We would advise surgeons to always remove the appendix when laparoscopically approaching patients with a preoperative diagnosis of acute appendicitis. This helps avoid future diagnostic dilemmas and prevents missing an early acute appendicitis with minimally visible inflammatory changes. In addition, the laparoscopic approach does not allow for appreciation of palpable abnormalities. One of our patients with a visibly normal appendix showed distinct microscopic acute appendicitis by pathology.
We attempted to use laparoscopy as a technical approach to the appendix in patients with suspected appendicitis by traditional clinical criteria. We realize that most appendectomies are diagnostic procedures initially since there is no other confirmatory test prior to operative intervention. Laparoscopy may have utility as a diagnostic tool in a broader group of patients with lower abdominal pain but we are uncertain about the indications for use.

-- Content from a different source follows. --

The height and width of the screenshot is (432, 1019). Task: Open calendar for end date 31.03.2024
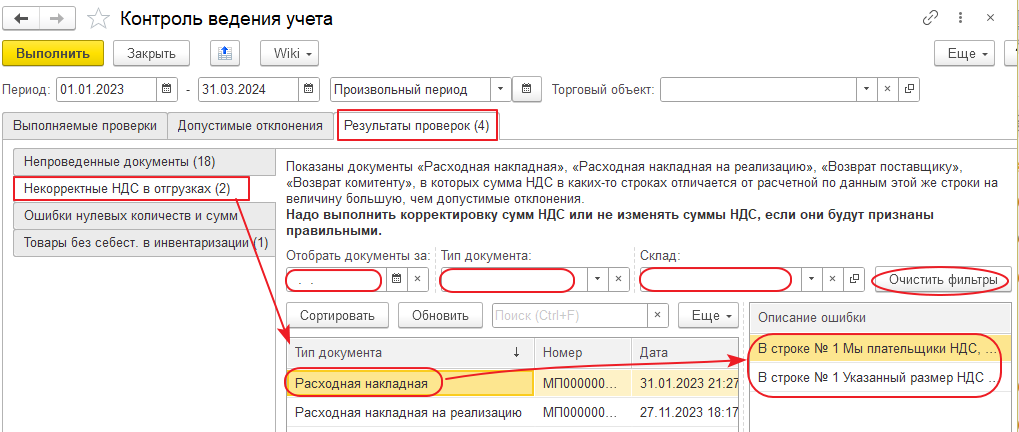310,89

Proponents have claimed that the laparoscopic approach allows patients to resume work or their normal lifestyle earlier than the traditional open approach but the data has not been clear. In Scott-Conner's report,8 all patients had returned to “normal activities” by their first postoperative visit one to two weeks after surgery. Attwood's randomized study10 attempted to gather more detailed information by contacting patients after their postoperative clinic visit and asking about duration of pain and return to “employment, sport, and full fitness.” The laparoscopic appendectomy patients appeared to have experienced a quicker recovery. However, Attwood's series also contained mostly younger patients in the laparoscopy group with a mean age of 20.8 years (range 12 to 39) in the laparoscopy group. In addition, we do not know how many of his patients had advanced appendicitis. We suspect that patients with simple appendicitis recover more quickly than patients with complicated appendicitis. In our series, we observed that laparoscopic appendectomy patients typically returned to normal activities within one to two weeks but we could not gather sufficient data for presentation. A patient's return to work or “normal” activity can be influenced by factors beyond the illness or surgical technique. The type of work, the desire to work, the employment status, and the availability of vacation time can significantly influence a patient's “progress.” We also observed many motivated open appendectomy patients who returned to work in one to two weeks after surgery.
CONCLUSIONS
Laparoscopic appendectomy reduces LOS as compared with the traditional open technique in patients with acute suppurative appendicitis. Mean LOS is not statistically different between groups when analysis includes patients with perforated or gangrenous appendicitis. The greater severity of illness in these patients likely outweighs those advantages of the laparoscopic approach which led to a decreased LOS in patients with uncomplicated appendicitis. Operative time for laparoscopic appendectomy was longer than for open appendectomy and is likely related to the learning curve associated with the procedure. Use of post-operative analgesia and incidence of postoperative morbidity were not statistically significantly different between groups.
We agree with other authors recommending further investigation of the laparoscopic approach in the management of right lower quadrant pain. A randomized trial should be done to more clearly define the role of laparoscopy as a “diagnostic” and “therapeutic” modality in these patients.